関西では:関西学院大経済学部神崎教授と大高教授の指導で、「本音で語る日米の国と国民性に関する長所と短所」を主題とし、「日米の国と国民性への相互理解の共通化を目指そう!」を標語とした。
 参加した高校生は、兵庫県立宝塚西高等学校、大阪府立箕面高等学校、私立啓明学院高等学校、関西学院高等部から日本人21名、AFS派遣米国人11名の計32名、大学生は関西学院大生9名、AFSボランティア2名の計11名。
 初日は、関西学院大学西宮上ケ原キャンパスに集合し、神崎教授の開会の辞、司会でグルーベル関西学院院長挨拶、ABICからは野村哲三(元三菱商事)会員の歓迎スピーチに続いて、カイザー米国領事館副領事が「日米文化比較」をテーマに、生徒との質疑応答形式でユーモアたっぷりの話しをされた。その後、「スポーツ、映画、アニメなどの日米比較」「受験勉強、いじめ、登校拒否などの日米の教育問題」「ゴミ処理、地球温暖化と省エネなどの日米の環境問題」「戦争と平和、格差社会などの日米の政治・経済問題」の4チーム別に分かれてディスカッションを行った。夕食後は、教授、副領事も参加してゲームで懇親を深めた。

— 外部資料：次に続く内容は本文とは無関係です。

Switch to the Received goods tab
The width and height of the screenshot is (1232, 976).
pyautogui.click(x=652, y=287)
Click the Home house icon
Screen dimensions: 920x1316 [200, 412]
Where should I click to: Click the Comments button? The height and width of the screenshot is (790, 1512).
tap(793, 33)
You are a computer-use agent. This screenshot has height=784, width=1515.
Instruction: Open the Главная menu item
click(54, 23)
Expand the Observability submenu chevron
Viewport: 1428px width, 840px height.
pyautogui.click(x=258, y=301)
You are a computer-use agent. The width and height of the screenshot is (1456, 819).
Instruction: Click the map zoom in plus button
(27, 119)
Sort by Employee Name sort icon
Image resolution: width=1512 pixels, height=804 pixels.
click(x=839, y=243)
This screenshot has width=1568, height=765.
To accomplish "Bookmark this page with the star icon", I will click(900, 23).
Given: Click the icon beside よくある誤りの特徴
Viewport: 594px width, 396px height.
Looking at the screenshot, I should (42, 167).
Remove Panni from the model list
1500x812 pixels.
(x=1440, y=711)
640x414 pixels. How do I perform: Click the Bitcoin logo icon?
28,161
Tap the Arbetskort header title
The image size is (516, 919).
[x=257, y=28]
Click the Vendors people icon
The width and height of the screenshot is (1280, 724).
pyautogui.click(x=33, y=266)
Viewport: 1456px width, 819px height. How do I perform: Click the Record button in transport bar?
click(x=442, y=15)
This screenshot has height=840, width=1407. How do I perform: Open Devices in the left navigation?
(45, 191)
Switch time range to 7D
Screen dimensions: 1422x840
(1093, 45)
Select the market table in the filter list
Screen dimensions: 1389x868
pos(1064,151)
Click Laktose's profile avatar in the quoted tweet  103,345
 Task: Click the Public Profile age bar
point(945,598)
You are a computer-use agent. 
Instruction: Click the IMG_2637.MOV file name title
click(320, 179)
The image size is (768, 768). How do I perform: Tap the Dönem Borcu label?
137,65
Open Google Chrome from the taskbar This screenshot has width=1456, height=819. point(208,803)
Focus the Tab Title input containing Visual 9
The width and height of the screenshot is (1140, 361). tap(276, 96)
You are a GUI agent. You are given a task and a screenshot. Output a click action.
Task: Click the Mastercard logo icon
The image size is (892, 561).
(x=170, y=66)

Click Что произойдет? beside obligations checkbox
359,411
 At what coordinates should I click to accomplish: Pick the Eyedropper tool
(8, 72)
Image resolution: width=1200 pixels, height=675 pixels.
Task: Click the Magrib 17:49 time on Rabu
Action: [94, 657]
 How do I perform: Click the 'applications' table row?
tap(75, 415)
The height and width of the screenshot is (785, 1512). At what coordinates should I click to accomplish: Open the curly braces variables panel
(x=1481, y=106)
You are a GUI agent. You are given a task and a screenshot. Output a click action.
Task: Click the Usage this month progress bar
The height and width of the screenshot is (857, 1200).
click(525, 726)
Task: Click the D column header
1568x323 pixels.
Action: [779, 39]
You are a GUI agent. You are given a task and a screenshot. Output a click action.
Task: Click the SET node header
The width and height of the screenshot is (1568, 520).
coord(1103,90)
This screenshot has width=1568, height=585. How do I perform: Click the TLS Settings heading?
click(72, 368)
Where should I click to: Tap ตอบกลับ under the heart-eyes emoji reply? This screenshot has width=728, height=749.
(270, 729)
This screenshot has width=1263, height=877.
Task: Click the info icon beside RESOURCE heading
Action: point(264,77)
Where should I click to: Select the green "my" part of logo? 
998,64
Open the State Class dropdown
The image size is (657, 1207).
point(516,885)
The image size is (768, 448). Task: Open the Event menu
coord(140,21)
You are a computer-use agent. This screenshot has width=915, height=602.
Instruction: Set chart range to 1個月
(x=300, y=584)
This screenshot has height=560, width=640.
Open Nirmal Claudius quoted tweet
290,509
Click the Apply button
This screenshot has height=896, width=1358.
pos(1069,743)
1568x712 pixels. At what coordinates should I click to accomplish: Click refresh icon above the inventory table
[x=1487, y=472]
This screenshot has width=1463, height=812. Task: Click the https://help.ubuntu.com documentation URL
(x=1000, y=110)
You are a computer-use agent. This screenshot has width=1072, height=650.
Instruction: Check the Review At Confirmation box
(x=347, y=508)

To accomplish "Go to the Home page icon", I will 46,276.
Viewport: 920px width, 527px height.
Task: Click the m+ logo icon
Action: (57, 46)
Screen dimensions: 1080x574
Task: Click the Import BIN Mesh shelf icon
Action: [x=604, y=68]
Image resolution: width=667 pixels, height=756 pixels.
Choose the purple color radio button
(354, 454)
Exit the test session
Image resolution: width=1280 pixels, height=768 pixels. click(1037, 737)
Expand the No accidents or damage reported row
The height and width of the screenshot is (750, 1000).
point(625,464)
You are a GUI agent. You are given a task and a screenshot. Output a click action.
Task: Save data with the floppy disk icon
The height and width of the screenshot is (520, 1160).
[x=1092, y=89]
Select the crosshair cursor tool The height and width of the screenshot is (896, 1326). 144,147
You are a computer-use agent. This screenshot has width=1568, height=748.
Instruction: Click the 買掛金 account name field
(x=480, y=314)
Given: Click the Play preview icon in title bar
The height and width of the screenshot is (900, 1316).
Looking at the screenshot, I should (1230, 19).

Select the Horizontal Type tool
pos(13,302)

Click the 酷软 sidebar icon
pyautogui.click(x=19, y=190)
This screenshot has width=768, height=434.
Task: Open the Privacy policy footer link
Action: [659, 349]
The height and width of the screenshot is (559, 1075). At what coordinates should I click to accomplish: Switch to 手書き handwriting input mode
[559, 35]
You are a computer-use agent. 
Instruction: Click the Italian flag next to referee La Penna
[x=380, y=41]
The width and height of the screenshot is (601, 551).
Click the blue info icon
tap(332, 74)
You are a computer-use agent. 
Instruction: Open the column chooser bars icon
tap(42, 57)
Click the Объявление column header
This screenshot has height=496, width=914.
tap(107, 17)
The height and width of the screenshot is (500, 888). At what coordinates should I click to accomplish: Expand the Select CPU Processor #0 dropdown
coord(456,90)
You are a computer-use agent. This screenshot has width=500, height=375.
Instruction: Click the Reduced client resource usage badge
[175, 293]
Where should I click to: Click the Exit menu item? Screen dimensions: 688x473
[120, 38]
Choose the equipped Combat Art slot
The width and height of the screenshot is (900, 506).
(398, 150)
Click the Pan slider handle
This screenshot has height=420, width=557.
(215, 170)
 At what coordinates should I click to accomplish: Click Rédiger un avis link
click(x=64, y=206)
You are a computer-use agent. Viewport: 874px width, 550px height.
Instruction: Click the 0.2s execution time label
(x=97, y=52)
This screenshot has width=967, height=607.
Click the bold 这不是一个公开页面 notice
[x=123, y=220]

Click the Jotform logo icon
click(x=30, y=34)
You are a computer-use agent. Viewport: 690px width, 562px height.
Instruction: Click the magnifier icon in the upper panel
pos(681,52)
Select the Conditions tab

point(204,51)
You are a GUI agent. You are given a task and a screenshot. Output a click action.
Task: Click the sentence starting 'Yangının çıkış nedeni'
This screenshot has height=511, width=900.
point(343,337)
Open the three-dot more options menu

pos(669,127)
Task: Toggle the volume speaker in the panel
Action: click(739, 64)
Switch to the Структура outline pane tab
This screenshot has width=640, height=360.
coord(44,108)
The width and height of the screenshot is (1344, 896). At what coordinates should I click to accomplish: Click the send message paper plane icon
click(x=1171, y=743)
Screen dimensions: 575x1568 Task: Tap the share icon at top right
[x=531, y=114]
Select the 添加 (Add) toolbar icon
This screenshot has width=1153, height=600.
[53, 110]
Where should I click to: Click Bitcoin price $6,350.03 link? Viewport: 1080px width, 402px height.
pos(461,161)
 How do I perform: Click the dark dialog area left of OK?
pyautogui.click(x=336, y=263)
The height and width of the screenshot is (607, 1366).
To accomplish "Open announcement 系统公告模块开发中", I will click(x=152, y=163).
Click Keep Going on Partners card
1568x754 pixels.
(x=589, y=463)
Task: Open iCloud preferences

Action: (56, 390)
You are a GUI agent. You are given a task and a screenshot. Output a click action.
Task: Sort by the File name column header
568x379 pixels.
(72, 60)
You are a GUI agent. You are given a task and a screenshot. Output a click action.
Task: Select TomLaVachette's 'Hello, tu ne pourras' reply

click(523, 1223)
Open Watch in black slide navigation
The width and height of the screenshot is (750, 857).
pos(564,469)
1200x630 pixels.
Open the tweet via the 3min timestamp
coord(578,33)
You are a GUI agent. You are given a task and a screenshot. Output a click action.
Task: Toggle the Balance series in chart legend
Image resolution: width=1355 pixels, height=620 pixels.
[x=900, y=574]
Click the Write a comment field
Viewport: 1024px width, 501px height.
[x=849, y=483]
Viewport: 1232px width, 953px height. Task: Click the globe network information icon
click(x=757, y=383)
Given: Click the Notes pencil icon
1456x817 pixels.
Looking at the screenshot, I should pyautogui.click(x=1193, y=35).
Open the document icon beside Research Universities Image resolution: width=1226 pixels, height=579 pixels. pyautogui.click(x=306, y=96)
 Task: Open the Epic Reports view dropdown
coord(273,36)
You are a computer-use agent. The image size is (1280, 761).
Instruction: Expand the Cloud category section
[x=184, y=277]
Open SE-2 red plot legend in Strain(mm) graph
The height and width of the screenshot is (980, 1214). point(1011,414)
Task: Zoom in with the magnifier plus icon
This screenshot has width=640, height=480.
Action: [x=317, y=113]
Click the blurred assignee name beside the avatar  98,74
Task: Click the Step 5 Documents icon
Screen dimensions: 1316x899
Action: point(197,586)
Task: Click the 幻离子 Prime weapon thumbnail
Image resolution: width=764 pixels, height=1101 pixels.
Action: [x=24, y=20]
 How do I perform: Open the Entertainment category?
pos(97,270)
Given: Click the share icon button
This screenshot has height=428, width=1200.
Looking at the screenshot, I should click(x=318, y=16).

 2日目は、チーム別のディスカッションを続け、発表会に備えた。その後、柔道、空手、弓道、茶道部を見学し、柔道部で組み手、投げ、茶道部でお手前を体験し、日本伝統文化に触れた。発表会は、神崎教授の司会で進められ、チームごとに英語で発表した。全体でのディスカッションを経て、審査委員長の野村ABIC会員から各チームの講評と結果の発表があり、最優秀チームには表彰および賞品が授与された。
 懇親会は、日本貿易会三幣常務理事ならびにABIC名鏡事務局長の挨拶の後、参加した高校生に修了書手渡され、高校生達絶賛の中で閉幕した。

関東では:初日は、丸紅(株)の協力により丸紅多摩センター研修所で、2日目は、青山学院大青山キャンパスで、「Be a messenger!! 〜A letter to the president〜」を主題に開催した。
 参加した高校生は、東京学芸大学附属高等学校、横浜市立横浜商業高等学校、青山学院高等部、神奈川県立相模原高等学校、私立横須賀学院高等学校から日本人20名、AFS派遣の米国人10名の計30名。また、AFS留学経験がある東京外国語大学、立教大学、慶應義塾大学、昭和女子大学の学生5名と青山学院大学5名の計10名が企画から運営まで中心的役割を担った。
 初日は、日本貿易会天野専務理事の挨拶、ABIC川本恒彦会員(元三菱商事)の「米国の高校生活」と題したスピーチの後、参加した生徒はドッジボールなどを行った。夕食後は5チームでスポーツ、文化、ライフスタイル、学校生活、食べ物に関してディスカッションした。
 2日目は、米国大使館広報文化交流部トーマス・ヒューストン氏が「The impression of Japan」と題して英語スピーチを行った後、「A letter to the president」を纏めるため、チームごとの意見を集約した。
 懇親会では日本貿易会三幣常務理事の挨拶の後、チームごとに英語で発表し、来賓者の投票で学校生活をテーマとしたチームが最優秀に輝き、ABIC名鏡事務局長から表彰ならびに賞品を授与した。
 最後に、実行委員長である青山学院大学仙波副学長が同じ釜の飯を食った経験を通して相互理解を深めよう、と英語で講評を述べ、参会者全員が記念撮影をして散会した。